A 'Blessing' in disguise
|By Bill Castanier|
Surviving a tough year inspired Katrina Kittle to think about animals
First there was the divorce, then there was that hurricane that shared her name. And then there was a year in which author Katrina Kittle was “couch-surfing,” spending time in the homes of 18 different friends.
She would save headlines about the 2005 hurricane. Her favorite? “3000 Marines in Wake of Katrina.”
Those experiences all come together in Kittle’s new book, “The Blessing of the Animals,” which explores loss, divorce and the institution of marriage. Kittle says she is a favorite of book clubs; one reason for that is she raises a lot of questions about social issues in her books.
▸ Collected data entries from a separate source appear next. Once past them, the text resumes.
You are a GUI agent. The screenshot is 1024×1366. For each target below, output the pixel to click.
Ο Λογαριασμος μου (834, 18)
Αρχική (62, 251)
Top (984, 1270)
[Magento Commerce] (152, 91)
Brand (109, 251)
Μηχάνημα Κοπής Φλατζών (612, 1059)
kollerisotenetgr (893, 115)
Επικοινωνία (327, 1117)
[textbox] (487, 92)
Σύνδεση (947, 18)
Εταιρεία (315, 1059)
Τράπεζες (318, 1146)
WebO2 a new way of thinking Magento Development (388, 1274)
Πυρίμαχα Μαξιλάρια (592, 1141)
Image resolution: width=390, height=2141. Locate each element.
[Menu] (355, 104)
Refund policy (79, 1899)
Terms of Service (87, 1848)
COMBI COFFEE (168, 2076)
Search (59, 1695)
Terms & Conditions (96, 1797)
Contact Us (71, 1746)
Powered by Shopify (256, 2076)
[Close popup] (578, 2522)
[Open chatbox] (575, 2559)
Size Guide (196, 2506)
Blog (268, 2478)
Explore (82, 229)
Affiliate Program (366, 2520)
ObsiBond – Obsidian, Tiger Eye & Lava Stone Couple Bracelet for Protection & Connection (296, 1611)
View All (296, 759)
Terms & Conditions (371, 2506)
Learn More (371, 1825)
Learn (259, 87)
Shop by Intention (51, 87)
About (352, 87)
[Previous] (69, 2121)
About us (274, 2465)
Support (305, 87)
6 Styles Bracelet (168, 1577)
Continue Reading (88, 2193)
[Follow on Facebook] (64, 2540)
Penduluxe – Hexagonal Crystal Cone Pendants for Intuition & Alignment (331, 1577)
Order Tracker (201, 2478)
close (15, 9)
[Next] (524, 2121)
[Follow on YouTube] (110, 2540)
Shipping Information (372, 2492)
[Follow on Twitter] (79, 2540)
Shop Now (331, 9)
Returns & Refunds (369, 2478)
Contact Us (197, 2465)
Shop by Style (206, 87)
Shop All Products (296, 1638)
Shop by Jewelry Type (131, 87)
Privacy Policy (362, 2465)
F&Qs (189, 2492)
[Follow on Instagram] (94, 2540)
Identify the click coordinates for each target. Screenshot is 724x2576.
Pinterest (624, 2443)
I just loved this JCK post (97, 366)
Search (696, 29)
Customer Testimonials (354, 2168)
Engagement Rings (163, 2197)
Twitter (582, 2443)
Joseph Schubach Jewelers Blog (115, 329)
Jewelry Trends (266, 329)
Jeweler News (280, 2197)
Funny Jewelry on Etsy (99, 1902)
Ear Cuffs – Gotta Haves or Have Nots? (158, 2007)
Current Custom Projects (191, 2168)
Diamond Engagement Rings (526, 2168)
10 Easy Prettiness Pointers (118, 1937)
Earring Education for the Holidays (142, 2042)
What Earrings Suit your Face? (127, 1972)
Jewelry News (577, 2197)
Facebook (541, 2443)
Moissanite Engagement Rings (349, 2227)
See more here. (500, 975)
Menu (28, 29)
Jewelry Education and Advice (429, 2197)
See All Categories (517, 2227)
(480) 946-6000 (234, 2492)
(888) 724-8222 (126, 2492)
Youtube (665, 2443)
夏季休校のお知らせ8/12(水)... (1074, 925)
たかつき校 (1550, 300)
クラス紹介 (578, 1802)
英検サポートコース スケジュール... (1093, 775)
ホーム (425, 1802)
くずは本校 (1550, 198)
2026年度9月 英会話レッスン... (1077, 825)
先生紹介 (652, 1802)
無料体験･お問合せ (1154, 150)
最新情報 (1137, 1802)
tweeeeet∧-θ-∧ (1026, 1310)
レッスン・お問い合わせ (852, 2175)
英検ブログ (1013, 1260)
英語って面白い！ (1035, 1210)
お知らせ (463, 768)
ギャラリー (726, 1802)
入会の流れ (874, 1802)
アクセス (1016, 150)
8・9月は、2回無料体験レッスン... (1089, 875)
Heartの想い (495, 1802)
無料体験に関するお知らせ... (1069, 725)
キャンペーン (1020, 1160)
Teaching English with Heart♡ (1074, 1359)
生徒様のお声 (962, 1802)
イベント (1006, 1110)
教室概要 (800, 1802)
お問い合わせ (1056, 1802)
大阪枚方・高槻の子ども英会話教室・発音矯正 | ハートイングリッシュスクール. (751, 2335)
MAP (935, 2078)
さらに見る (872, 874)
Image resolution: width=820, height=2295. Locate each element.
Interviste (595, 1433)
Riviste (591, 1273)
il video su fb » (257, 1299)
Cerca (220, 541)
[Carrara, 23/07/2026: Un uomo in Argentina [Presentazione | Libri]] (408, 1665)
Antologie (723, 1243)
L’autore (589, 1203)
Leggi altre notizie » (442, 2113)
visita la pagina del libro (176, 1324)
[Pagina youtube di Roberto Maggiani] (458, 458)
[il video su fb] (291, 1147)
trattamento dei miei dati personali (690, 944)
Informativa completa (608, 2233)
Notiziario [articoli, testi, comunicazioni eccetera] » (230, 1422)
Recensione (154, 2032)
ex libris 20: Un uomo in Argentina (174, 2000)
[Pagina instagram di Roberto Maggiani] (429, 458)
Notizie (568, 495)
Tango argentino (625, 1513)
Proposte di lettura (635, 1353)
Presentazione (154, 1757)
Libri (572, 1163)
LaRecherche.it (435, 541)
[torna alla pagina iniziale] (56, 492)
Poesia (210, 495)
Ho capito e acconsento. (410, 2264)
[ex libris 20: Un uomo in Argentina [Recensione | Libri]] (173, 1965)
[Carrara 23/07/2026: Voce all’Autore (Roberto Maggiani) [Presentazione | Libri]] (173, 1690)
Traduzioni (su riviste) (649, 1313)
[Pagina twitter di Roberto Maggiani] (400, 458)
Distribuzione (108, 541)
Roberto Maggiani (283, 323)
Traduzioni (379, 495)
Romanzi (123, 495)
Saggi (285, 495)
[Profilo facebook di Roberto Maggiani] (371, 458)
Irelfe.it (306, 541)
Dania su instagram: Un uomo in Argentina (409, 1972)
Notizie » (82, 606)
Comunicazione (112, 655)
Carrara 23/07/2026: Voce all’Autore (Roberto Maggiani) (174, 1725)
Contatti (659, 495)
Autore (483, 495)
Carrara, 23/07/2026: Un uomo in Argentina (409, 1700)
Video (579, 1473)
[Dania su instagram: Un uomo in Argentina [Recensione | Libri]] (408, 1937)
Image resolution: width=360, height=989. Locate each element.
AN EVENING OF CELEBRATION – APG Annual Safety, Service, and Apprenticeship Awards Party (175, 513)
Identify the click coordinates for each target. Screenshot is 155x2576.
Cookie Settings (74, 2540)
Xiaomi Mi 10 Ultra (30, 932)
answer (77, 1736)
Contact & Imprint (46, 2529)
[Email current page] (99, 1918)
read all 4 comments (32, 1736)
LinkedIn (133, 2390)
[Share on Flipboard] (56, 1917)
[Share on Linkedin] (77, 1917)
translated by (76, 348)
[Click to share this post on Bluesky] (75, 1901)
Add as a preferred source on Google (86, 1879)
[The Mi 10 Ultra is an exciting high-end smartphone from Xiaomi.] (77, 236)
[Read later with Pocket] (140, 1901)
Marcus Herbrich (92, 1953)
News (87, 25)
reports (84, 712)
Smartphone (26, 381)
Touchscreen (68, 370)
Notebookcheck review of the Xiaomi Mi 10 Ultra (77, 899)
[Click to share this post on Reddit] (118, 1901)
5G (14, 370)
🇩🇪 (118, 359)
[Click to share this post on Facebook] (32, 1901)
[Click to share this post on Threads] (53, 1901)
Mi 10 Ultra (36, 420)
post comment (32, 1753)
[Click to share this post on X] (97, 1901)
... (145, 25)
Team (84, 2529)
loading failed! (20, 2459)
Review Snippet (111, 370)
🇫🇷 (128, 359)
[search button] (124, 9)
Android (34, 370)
“I don’t give any answers,” she said. “Readers have to answer questions along with me. The secret of my success is book clubs. They are keeping books alive.”
Kittle will read from her novel at 7 p.m. today at Schuler Books & Music.
In addition to divorce and complex family issues — ranging from a teenager exploring her sexuality to same-sex marriage — the book is tied together with an overriding theme of the role animals play in our lives and what we can learn from them.
Kittle’s protagonist, Camden, is a veterinarian who is active in the animal rescue movement. When her husband leaves her for a younger woman, she becomes a single mom to her high-school-aged daughter, Gabriella.
The author said the idea for the book came to her one day when she was working in the garden.
“I realized I was feeling damaged, like a shelter dog. You can even discard people when you don’t want them anymore."
Early in the book, after several disturbing animal interventions, rescue animals become a part of Camden’s life and offer her lessons in survival and coping.
“There is so much we can learn from them,” Kittle said. “Animals are so much in the moment. They don’t long for things from the past. They’re a complete honesty.”
In Kittle’s book, dogs, cats, goats, burros and horses are the teachers: “The threelegged cat doesn’t pretend it has all four — it just adapts.”
Kittle said when she completed her first manuscript for “Blessing,” it was too autobiographical and the former man in her life was portrayed as a total cad.
“My editor said I made it so real that (the fictional husband) was actually my ex. I needed him not to be my ex.”
Like many authors, Kittle can’t remember a time when she wasn’t writing. “I’d write stories about my dolls,” she said of her early work.
Although Kittle has not published any short stories, she often writes a short story first about the novel she is preparing.
“I also will work on short stories to exercise my craft," she said. "They are very hard to write.”
Kittle said all of her books have contemporary social issues intertwined with the plots; her next book will explore the new face of homelessness in America. She is also completing a young adult novel, a mystery with a strong female heroine.
Kittle said the year she spent as a gypsy taught her some lessons about materialism.
“Your relationship to possessions really changes,” she said.
What hasn’t changed is her relationship to animals.
“I have a fabulous cat. It’s amazing how cats find you.”